Mount Vernon News

By Mount Vernon News
February 27, 2012 10:59 am EST


MOUNT VERNON — Steve Jefferson, engineering drafting teacher at the Knox County Career Center, remains on paid administrative leave while the Mount Vernon Police Department investigates allegations that Jefferson made threats during Thursday night’s KCCC board meeting.

Superintendent Bernie Pachmayer said she was in and out of the building on Friday and was not present when Jefferson was removed from his classroom and placed on leave.

“I’m real limited on what I can say because it is a personnel issue,” Pachmayer told the News this morning.

As to why it happened when students were in the class, Pachmayer said, “I’m almost positive we had to wait for some legal advice and [removal] actually did not happen in the classroom. I was not here, but I believe they used my office. One of the administrators went and got him. The police were in my office waiting for him, but [the police] didn’t escort him; the administrator did. That’s pretty typical.”

Asked whether board members had been contacted Friday morning, Pachmayer said, “I can tell you we don’t usually make a move around here unless the board is consulted.”

When the News asked if the board was in executive session after the open meeting to discuss Jefferson’s comments in open session, Pachmayer said, “We were not. But I can tell you that our board was quite fearful. Our board asked to be escorted out to their cars because they were afraid of what this man could do to them.”

Board president Richard McLarnan and board members Ken Boeshart and Paula Barone said they did not ask to be escorted from the building after the meeting on Thursday evening. McLarnan said they went down [to the board room] and had dessert and everyone just left after that.

Another source said two night custodians were asked to escort Pachmayer and secretary Anita Van Winkle to their cars around 11 that evening. It is unclear if that is a common practice when they work after dark.

Asked whether he felt Jefferson had made threats against the board, McLarnan said, “Well, he wasn’t very nice.” McLarnan also said he was not called on Friday morning, as he was in another career center building.
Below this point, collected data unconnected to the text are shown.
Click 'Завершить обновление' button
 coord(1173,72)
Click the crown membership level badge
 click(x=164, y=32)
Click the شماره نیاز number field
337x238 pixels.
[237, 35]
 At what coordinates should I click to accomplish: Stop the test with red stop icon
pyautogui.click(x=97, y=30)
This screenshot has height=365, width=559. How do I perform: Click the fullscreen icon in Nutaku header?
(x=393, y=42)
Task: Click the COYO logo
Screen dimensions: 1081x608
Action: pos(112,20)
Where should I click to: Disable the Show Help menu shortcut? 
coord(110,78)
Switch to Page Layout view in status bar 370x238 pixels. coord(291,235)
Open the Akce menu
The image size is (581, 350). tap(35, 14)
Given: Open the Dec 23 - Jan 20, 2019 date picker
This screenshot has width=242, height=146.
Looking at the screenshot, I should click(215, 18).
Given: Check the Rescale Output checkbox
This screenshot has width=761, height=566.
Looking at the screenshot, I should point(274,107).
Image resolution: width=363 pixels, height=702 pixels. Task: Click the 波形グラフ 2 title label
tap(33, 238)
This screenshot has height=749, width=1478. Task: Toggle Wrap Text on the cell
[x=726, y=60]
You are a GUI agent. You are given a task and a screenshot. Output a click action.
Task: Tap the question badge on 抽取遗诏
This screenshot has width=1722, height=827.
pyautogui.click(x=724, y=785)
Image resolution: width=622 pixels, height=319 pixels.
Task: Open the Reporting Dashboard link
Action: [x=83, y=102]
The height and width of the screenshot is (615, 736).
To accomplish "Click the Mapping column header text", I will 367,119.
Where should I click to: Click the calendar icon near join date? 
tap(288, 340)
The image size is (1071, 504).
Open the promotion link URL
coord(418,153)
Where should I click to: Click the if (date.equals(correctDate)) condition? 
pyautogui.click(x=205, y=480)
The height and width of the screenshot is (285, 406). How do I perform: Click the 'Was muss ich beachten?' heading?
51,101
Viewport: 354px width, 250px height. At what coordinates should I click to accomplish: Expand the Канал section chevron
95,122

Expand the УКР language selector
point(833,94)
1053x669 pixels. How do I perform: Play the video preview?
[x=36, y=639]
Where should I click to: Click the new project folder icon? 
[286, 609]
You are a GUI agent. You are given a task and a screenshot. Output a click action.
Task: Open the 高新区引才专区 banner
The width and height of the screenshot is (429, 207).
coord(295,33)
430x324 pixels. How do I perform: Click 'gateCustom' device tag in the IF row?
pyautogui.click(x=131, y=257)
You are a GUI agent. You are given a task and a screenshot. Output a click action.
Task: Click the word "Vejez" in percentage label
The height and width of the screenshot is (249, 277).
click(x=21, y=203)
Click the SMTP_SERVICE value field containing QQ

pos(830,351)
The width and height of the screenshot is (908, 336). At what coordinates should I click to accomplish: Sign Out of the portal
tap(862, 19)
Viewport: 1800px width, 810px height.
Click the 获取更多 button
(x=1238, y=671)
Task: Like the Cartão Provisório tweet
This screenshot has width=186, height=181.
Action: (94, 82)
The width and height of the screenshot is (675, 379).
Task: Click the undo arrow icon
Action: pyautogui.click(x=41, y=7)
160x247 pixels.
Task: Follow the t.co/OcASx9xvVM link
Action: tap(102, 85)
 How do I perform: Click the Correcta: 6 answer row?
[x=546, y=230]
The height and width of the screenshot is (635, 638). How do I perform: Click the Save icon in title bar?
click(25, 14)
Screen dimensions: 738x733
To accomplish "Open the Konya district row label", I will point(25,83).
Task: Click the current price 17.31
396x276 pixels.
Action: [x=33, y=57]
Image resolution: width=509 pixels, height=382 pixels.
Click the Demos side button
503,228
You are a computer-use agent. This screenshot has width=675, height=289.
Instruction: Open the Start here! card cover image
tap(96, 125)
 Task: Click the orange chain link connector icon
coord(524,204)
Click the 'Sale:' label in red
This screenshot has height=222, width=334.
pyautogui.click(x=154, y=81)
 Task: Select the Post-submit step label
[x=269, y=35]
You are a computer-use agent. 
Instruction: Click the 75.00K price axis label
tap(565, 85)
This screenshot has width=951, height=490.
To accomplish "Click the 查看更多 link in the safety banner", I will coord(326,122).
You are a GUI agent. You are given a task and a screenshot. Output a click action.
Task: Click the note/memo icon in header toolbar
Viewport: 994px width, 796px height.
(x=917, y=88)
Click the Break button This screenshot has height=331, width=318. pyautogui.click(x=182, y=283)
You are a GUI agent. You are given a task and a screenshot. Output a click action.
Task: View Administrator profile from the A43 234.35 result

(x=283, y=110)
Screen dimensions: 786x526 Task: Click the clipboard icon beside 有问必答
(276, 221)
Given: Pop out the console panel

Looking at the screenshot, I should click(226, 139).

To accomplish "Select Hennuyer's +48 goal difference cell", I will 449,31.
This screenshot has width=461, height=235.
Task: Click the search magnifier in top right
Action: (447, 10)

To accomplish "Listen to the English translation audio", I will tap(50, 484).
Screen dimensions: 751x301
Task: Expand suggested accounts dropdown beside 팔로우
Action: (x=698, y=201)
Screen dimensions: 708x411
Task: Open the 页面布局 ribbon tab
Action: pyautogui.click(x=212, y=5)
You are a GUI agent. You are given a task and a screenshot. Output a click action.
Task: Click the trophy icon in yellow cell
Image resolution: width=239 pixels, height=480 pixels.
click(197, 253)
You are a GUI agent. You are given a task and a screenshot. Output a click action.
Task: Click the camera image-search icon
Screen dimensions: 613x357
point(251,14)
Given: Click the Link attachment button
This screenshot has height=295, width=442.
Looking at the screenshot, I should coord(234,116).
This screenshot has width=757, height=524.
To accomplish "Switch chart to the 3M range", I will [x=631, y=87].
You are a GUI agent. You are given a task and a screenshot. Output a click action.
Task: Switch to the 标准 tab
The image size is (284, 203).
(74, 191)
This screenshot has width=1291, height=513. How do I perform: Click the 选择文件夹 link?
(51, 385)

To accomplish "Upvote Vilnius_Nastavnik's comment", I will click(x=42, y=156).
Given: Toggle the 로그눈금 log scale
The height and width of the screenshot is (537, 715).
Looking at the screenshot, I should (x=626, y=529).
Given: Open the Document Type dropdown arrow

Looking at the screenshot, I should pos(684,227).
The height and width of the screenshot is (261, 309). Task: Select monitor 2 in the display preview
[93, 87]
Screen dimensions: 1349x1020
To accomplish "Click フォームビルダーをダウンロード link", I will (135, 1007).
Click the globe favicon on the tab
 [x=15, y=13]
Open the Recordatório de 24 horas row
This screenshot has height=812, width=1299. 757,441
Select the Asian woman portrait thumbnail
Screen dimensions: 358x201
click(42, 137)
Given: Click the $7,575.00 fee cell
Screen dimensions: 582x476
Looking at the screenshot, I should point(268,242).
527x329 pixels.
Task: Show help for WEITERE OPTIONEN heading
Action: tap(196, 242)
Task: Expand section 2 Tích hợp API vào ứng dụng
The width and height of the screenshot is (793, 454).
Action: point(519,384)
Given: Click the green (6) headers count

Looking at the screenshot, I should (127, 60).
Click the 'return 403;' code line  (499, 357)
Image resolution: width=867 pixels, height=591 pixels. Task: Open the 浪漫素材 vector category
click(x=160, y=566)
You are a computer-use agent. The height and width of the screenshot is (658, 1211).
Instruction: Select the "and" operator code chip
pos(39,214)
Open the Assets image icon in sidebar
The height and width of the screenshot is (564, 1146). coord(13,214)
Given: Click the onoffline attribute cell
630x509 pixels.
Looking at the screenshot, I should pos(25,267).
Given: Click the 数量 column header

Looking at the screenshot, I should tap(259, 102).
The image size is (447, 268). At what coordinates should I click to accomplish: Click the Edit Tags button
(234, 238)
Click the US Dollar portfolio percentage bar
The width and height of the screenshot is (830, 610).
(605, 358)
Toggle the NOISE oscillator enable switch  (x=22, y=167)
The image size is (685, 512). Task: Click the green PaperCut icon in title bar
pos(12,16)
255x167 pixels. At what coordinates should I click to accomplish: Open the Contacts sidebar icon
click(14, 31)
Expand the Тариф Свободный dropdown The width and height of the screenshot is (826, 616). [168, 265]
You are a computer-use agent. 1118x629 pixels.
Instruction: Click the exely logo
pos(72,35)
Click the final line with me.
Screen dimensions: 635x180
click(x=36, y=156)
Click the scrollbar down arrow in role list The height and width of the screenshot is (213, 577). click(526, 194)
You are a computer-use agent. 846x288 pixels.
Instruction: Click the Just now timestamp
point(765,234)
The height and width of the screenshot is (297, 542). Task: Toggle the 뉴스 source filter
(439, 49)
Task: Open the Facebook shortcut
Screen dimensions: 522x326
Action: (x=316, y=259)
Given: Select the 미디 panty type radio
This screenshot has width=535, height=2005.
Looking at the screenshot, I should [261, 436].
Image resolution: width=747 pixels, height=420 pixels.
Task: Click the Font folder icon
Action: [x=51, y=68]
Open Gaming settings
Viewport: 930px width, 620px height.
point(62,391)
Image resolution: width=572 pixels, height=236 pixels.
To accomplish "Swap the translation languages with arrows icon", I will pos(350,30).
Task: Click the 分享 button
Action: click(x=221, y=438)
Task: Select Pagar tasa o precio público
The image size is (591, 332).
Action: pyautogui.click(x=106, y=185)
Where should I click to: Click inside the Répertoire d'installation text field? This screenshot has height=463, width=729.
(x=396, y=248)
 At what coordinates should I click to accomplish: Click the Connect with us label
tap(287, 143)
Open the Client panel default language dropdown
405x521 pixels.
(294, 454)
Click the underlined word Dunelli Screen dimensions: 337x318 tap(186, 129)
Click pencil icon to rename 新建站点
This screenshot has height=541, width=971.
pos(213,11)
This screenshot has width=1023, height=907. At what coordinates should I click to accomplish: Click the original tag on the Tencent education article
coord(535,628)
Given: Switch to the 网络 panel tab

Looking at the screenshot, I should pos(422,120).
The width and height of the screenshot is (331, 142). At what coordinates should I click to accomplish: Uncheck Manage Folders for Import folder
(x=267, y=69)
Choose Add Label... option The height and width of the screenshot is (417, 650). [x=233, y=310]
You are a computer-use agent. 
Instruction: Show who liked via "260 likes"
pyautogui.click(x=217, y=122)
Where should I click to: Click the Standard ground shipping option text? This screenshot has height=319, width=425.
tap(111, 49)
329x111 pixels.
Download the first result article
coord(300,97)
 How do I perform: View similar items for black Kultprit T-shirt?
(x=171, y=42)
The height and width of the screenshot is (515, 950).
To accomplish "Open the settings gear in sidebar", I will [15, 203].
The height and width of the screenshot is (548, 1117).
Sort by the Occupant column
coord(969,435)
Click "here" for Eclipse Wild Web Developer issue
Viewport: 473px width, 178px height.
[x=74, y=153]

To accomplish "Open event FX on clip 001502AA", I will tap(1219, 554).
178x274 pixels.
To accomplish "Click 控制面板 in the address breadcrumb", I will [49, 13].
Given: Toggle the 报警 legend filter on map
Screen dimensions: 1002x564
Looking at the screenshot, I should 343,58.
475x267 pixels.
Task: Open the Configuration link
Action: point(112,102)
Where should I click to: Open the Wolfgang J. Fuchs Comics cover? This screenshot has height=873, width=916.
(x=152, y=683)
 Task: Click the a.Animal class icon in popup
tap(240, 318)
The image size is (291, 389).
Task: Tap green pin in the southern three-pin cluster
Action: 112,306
Board member Ruby Miller said she has been told not to say anything at this time and could not comment. Phone calls to board members Mary Jean Theaker and Margie Bennett were not returned as of press time.

Reached by telephone this morning, Steve Jefferson gave the News his account of the events on Friday.

When he arrived at the school, he said, he opened his classroom as usual and went back to the front office area to sign in and check his mail. He then returned to the engineering drafting lab. When the 8:10 bell rang, Jefferson stepped out into the hall outside the classroom door to monitor the students on their way to class.

Then the 8:15 bell rang to signal the start of class.

“I went on in at the start of class,” said Jefferson. “They did the Pledge of Allegiance, then the morning announcements. While the morning announcements were going on. After that, I moved to the back of the lab and gathered the students around to start giving instructions for the day. A couple of them had asked me about the night before. I knew they weren’t going to let me go through the day. So I said, ‘OK, let’s sit down and I’ll try to explain what happened and bring you up to date.’ Then Eric Lawson walked in. He’s my lab assistant. Then I started to explain what happened.

“A minute into my explanation, the door opened up and Mr. Derek Fisher [disciplinarian] and Jeff Lavin [principal], two administrators stepped in the door. Mr. Fisher asked me if he could see me a minute. ... He said ‘Mr. Kirk [KCCC director] would like to see you in Bernie’s office.’”

As Jefferson talked with Fisher, Lavin stayed with the class to cover. Jefferson asked for an association representative to accompany him, so instructor Bill Harris went with the pair to the office.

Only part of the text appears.